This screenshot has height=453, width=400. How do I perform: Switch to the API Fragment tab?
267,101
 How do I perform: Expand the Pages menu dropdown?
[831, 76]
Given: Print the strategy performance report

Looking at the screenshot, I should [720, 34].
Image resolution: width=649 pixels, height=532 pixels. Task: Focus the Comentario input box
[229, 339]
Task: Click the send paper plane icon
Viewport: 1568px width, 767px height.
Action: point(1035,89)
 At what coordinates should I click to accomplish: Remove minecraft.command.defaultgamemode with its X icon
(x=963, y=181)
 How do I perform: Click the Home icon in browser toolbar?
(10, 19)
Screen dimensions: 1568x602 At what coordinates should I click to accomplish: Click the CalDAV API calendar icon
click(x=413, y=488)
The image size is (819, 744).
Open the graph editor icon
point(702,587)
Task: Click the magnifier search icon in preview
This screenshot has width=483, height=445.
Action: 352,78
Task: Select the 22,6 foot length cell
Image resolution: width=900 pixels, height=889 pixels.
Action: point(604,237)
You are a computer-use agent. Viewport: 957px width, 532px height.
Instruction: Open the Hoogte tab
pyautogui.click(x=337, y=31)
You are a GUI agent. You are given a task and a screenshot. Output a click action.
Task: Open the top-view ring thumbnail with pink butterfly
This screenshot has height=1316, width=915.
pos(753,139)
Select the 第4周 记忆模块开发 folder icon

ACTIVITY —
Nothing in the material should be left out; output it exactly.

EXERCISE ANSWER —
This screenshot has height=453, width=400. How do I perform: Switch to the API Fragment tab?
267,101
 How do I perform: Expand the Pages menu dropdown?
[831, 76]
Given: Print the strategy performance report

Looking at the screenshot, I should [720, 34].
Image resolution: width=649 pixels, height=532 pixels. Task: Focus the Comentario input box
[229, 339]
Task: Click the send paper plane icon
Viewport: 1568px width, 767px height.
Action: point(1035,89)
 At what coordinates should I click to accomplish: Remove minecraft.command.defaultgamemode with its X icon
(x=963, y=181)
 How do I perform: Click the Home icon in browser toolbar?
(10, 19)
Screen dimensions: 1568x602 At what coordinates should I click to accomplish: Click the CalDAV API calendar icon
click(x=413, y=488)
The image size is (819, 744).
Open the graph editor icon
point(702,587)
Task: Click the magnifier search icon in preview
This screenshot has width=483, height=445.
Action: 352,78
Task: Select the 22,6 foot length cell
Image resolution: width=900 pixels, height=889 pixels.
Action: point(604,237)
You are a computer-use agent. Viewport: 957px width, 532px height.
Instruction: Open the Hoogte tab
pyautogui.click(x=337, y=31)
You are a GUI agent. You are given a task and a screenshot. Output a click action.
Task: Open the top-view ring thumbnail with pink butterfly
This screenshot has height=1316, width=915.
pos(753,139)
Select the 第4周 记忆模块开发 folder icon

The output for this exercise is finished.